You can do this by setting up your checking and savings accounts at separate banks. Then, connect the accounts via an automatic transfer from your checking into your savings account.

“It’s a psychological thing,” says Pamela Capalad, a certified financial planner and owner of Brunch & Budget. “When you open your bank account app and your checking and savings numbers are in there, you kind of add those numbers together and you’re like, ‘Oh, that’s how much money I have to spend.’ But if they are totally separate, you kind of forget.”

Set up direct deposit

The most convenient way to get paid is by using direct deposit, whereby your employer deposits your paycheck electronically into your bank account. You can access the money more quickly than you would by receiving and depositing a paper check.

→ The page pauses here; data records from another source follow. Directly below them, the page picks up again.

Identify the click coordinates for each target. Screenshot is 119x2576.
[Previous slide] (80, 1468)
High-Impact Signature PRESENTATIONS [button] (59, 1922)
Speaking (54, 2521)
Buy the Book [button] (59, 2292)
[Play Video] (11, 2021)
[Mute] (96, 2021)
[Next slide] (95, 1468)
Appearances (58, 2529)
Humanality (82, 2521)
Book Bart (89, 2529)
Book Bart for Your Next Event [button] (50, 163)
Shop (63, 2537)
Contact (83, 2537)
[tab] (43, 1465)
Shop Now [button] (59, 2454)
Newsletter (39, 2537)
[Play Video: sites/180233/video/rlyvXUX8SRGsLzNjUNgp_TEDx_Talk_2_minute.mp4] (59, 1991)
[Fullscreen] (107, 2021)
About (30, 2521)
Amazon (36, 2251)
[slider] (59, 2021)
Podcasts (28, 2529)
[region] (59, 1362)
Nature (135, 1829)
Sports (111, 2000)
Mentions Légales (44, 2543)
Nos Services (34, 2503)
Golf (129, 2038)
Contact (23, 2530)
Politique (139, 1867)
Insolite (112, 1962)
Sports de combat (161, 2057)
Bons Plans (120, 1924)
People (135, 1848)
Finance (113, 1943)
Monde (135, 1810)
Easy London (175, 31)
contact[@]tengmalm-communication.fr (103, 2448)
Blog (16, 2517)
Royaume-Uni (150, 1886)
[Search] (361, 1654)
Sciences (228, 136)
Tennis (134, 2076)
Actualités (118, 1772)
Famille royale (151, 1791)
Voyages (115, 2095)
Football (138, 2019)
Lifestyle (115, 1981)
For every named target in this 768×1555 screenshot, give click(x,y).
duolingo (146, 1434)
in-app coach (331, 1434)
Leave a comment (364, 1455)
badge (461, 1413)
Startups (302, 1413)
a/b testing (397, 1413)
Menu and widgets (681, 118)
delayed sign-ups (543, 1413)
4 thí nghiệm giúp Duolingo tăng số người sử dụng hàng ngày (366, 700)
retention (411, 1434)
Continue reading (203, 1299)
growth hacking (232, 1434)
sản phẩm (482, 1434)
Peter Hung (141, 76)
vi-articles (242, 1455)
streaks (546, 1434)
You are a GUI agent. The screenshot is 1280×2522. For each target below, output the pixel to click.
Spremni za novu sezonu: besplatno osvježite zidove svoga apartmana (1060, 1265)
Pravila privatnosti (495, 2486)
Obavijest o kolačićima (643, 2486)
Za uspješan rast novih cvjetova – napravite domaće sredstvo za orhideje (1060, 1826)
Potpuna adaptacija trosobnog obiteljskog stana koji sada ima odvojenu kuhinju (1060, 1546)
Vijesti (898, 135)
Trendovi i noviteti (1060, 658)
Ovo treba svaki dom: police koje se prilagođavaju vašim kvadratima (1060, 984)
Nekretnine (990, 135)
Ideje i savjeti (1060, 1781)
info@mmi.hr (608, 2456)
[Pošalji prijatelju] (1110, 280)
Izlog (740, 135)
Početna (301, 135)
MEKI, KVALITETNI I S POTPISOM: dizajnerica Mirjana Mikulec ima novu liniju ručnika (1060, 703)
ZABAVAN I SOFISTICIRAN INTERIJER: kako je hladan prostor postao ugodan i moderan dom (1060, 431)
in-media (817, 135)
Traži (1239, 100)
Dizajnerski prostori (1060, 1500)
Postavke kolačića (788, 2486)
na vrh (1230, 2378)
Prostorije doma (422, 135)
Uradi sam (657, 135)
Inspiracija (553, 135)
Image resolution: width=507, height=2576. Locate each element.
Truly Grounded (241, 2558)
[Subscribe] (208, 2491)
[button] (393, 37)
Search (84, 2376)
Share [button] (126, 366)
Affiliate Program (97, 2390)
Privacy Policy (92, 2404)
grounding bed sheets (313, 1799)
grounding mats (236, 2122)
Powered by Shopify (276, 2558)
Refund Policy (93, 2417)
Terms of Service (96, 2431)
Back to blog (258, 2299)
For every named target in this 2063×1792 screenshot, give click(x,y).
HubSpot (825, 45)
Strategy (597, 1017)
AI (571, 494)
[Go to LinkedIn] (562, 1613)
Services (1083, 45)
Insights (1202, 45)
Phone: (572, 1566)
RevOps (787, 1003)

Direct deposit was used by 96 percent of respondents in a 2021 “Getting paid in America” survey conducted by the American Payroll Association.

Various banks allow you to avoid maintenance fees by setting up direct deposit, and some banks — and bank challengers like Chime — even provide access to your paycheck up to two days early with direct deposit.

Find areas to cut your spending

It’s easy to buy things we know we shouldn’t — and no, we aren’t arguing that buying lattes is why more of us aren’t millionaires.

“If you want to get coffee, (then) get coffee,” says Mariel Beasley, co-director of Common Cents Lab, a financial research lab at Duke University. “But all of us can look back at our bank statement and say, ‘Oh man, I can’t believe I spent that much on that,’ or, ‘Oh man, I wish I hadn’t bought it.’”

Assess whether you’re wasting money on things you don’t really want or need. This can include subscriptions for streaming services, magazines or other services you find you don’t use. Cancel such subscriptions and put a portion of that money into savings.

If this sounds tedious, you can outsource the chore. Some apps, like Trim and Bill Slasher, can negotiate a bill on your behalf. If you want to call the shots on what expenses stay and go, try pairing the activity with something you enjoy. For example, don’t listen to the next episode of your favorite podcast until you take on the task. It’s known as temptation bundling — pairing something you want with something you don’t want to do.

“You create a way to reward yourself for doing an unpleasant but important activity,” Beasley says.

Find ways to grow your income

You may have cash streams you can allocate to savings, such as birthday money, funds earned from a side hustle or coins you’re cashing in for dollars. Choose one of your income sources and assign it as savings, Beasley says.

Bottom line

There’s no silver bullet to jumping on the savings bandwagon. Techniques that work for one person might not work for another. Stay on the lookout for something or someone that motivates you to keep saving small amounts of money regularly.